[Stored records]
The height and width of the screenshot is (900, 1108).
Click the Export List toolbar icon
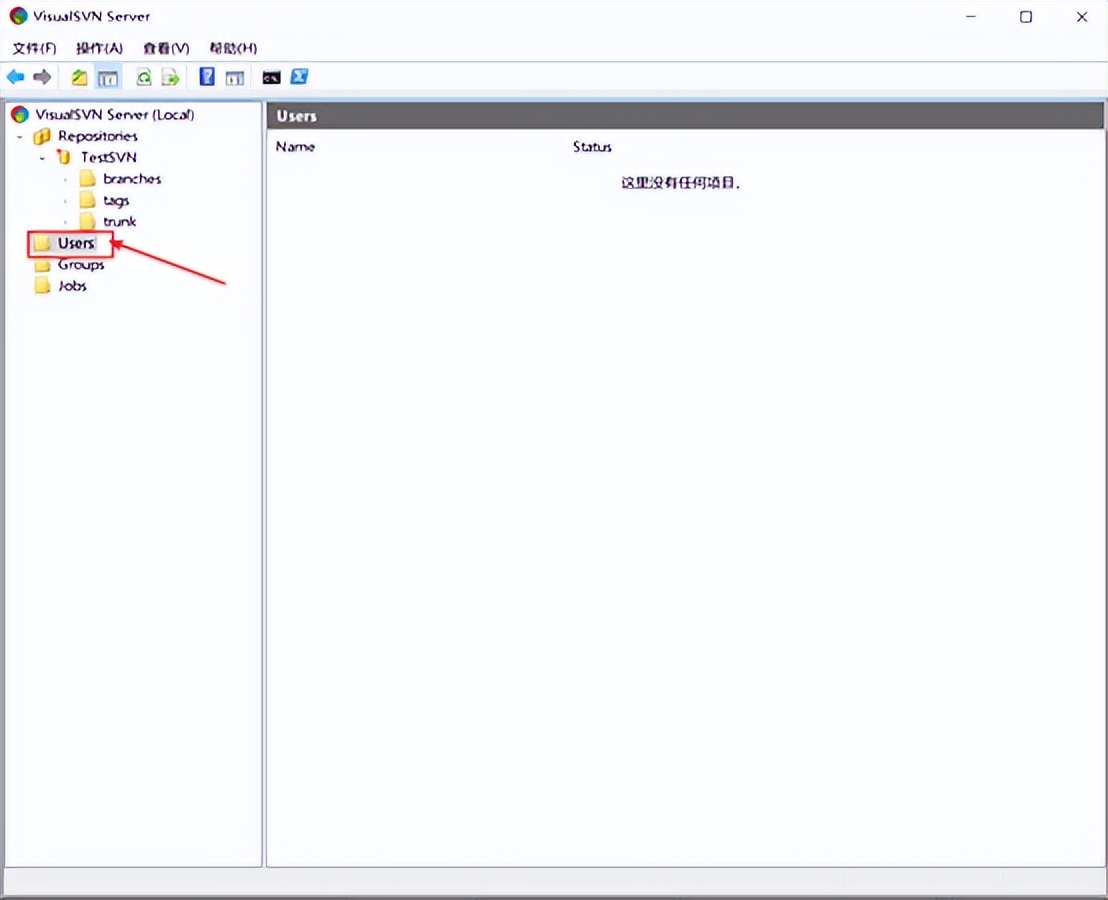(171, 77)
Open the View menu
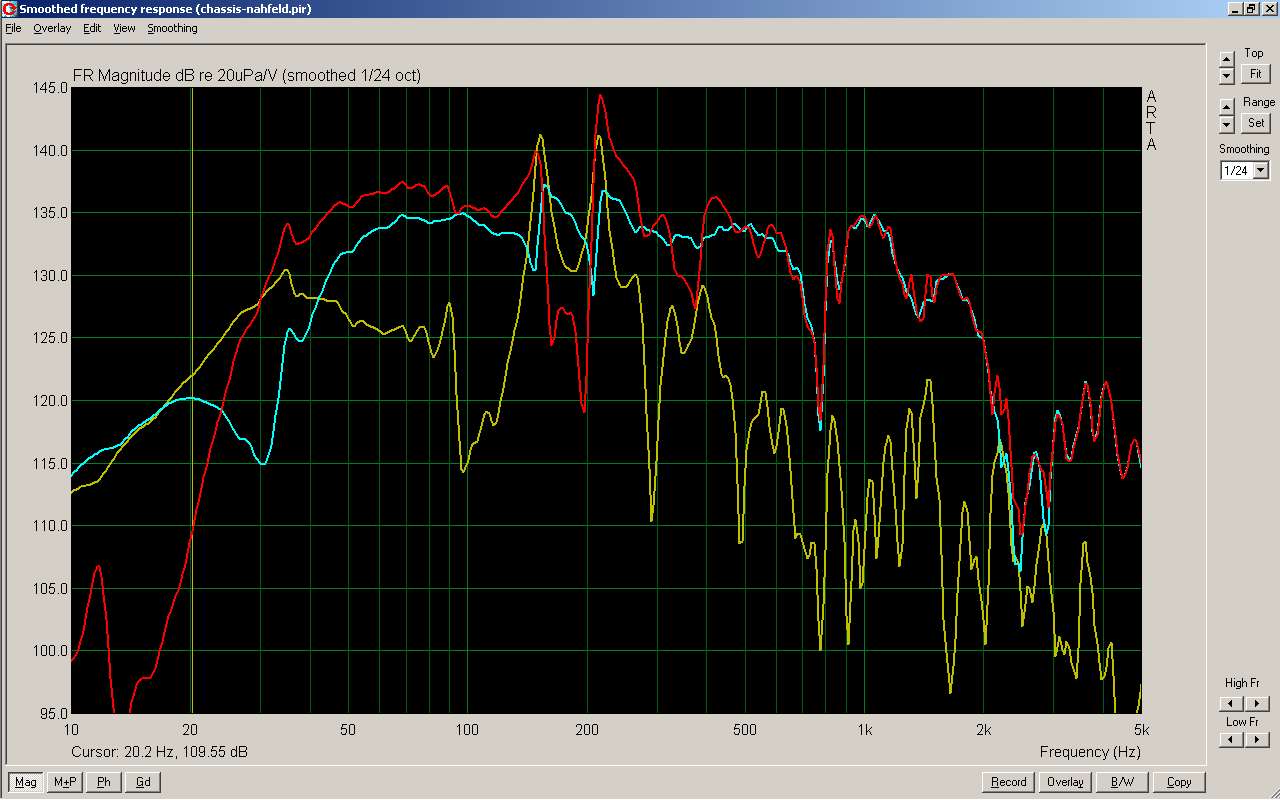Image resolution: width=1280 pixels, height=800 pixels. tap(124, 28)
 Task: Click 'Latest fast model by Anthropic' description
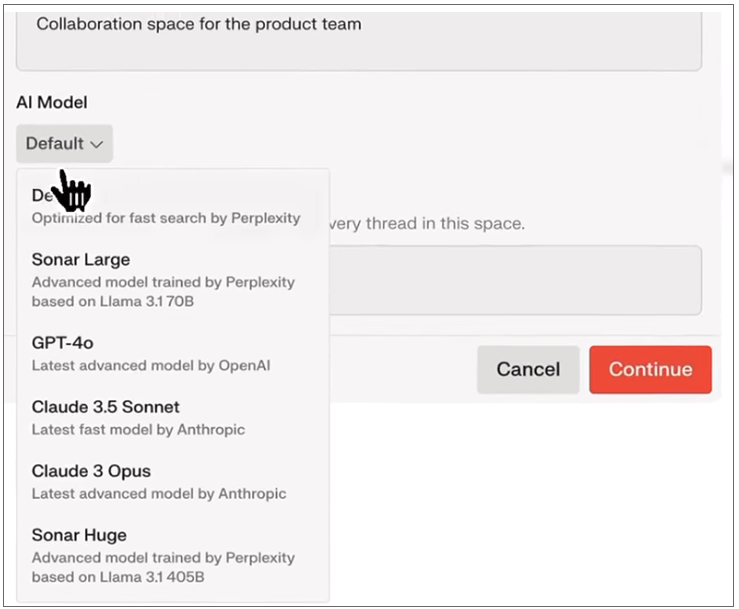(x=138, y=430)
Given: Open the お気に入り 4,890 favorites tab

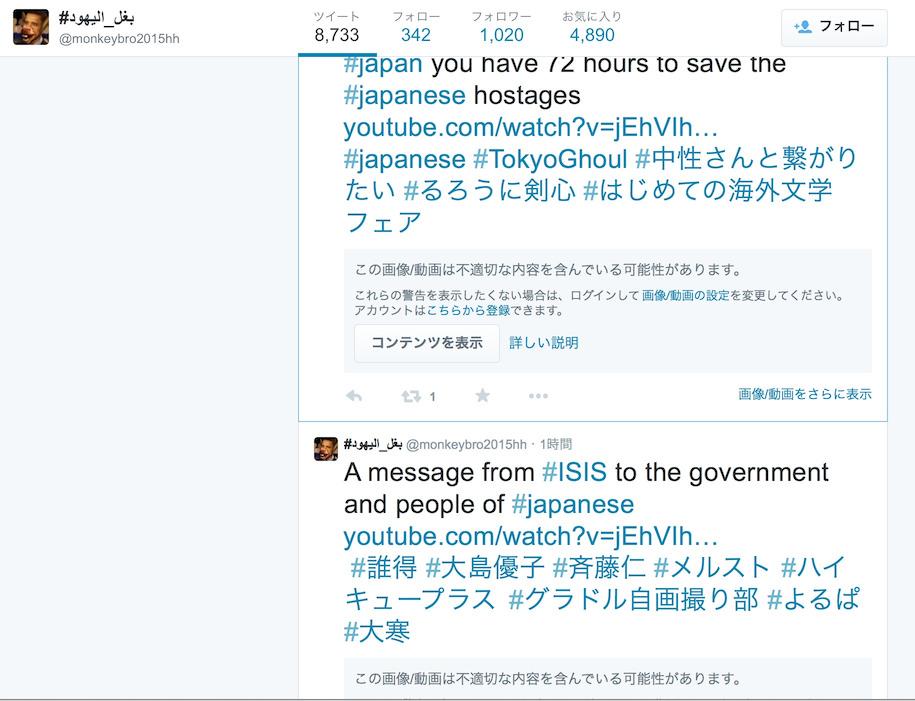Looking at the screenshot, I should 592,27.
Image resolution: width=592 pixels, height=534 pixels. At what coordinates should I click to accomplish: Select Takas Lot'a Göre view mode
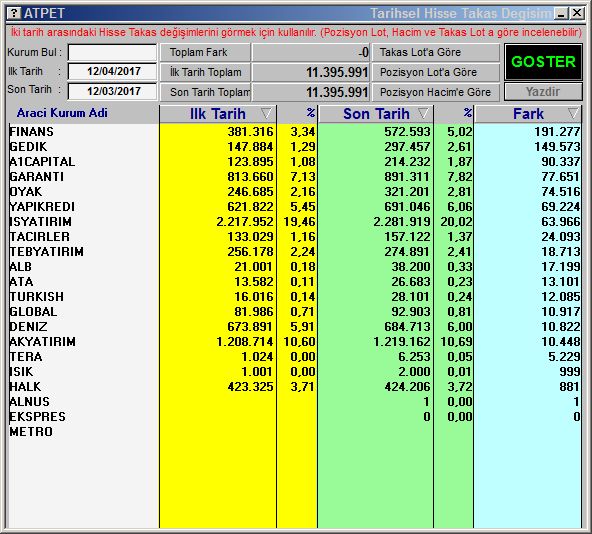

## Activity
Produce an exact copy of each line of data, skipping embedded images.

## Result
The height and width of the screenshot is (900, 1108).
Click the Export List toolbar icon
(171, 77)
Open the View menu
Image resolution: width=1280 pixels, height=800 pixels. tap(124, 28)
 Task: Click 'Latest fast model by Anthropic' description
(x=138, y=430)
Given: Open the お気に入り 4,890 favorites tab

Looking at the screenshot, I should 592,27.
Image resolution: width=592 pixels, height=534 pixels. At what coordinates should I click to accomplish: Select Takas Lot'a Göre view mode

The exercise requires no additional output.